‘Bloodsport’ 30 years on: how a Jean-Claude Van Damme punch helped a Hong Kong actor pay his university fees in one of Donald Trump’s top-10 movies
Bernard Mariano is proud of his cameo role as Sadiq Hossein in the cult classic film that launched the ‘Muscles from Brussels’ Hollywood career

They had choreographed the scene several times and were ready to shoot. The misogynistic Syrian fighter, Sadiq Hossein, was to rise angrily from where Frank Dux – played by Jean-Claude Van Damme – had flattened him and challenge the movie’s hero a second time.
Dux would let fly and Hossein would go down again. This time, though, he wasn’t acting. Van Damme had actually caught him with a pearler on the lip and Bernard Mariano, who played Hossein in the cult classic Bloodsport, was out cold on the mat.
Last week was the 30th anniversary of the release of Bloodsport – the movie with a Hong Kong backdrop that would launch Belgium’s “Muscles from Brussels” Van Damme’s career as a major Hollywood star – and is seen as the inspiration for modern mixed martial arts.
Born in Hong Kong of Filipino descent, Mariano was picked for the role of Hossein after being spotted working out in a gym in Wan Chai. At the time, all he was thinking about was earning extra cash.
“I actually needed the money to pay my way through university. I was paid HK$1,000 a day in 1987 and the movie was released in 1988,” said Mariano, who graduated with a degree in English Literature and History at the University of Hong Kong. “That was a lot of money. I was earning HK$3,000 a month at Clark Hatch Fitness Centre and this was a chance to earn HK$1,000 a day for a 10-day shoot.”

### [TASK ITEM A]
List every real person named in the Bloodsport article, leaving out the film characters.
### [TASK ITEM B]
Repeat word for word the part of the Bloodsport article that opens with the words containing "Dux would let" and closes with "on the mat.".
### [TASK ITEM C]
According to the Bloodsport article, why did Mariano take the role of Hossein?

### [COLLECTED DATA]
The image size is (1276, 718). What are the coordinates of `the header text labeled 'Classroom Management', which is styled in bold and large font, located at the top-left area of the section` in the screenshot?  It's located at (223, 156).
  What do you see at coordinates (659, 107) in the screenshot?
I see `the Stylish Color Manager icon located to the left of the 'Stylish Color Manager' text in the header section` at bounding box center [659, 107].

### [ANSWER AREA A]
Jean-Claude Van Damme, Bernard Mariano, Donald Trump

### [ANSWER AREA B]
Dux would let fly and Hossein would go down again. This time, though, he wasn’t acting. Van Damme had actually caught him with a pearler on the lip and Bernard Mariano, who played Hossein in the cult classic Bloodsport, was out cold on the mat.

### [ANSWER AREA C]
He needed money to pay his way through university. The film paid him HK$1,000 a day for a 10-day shoot, while his job at Clark Hatch Fitness Centre paid HK$3,000 a month.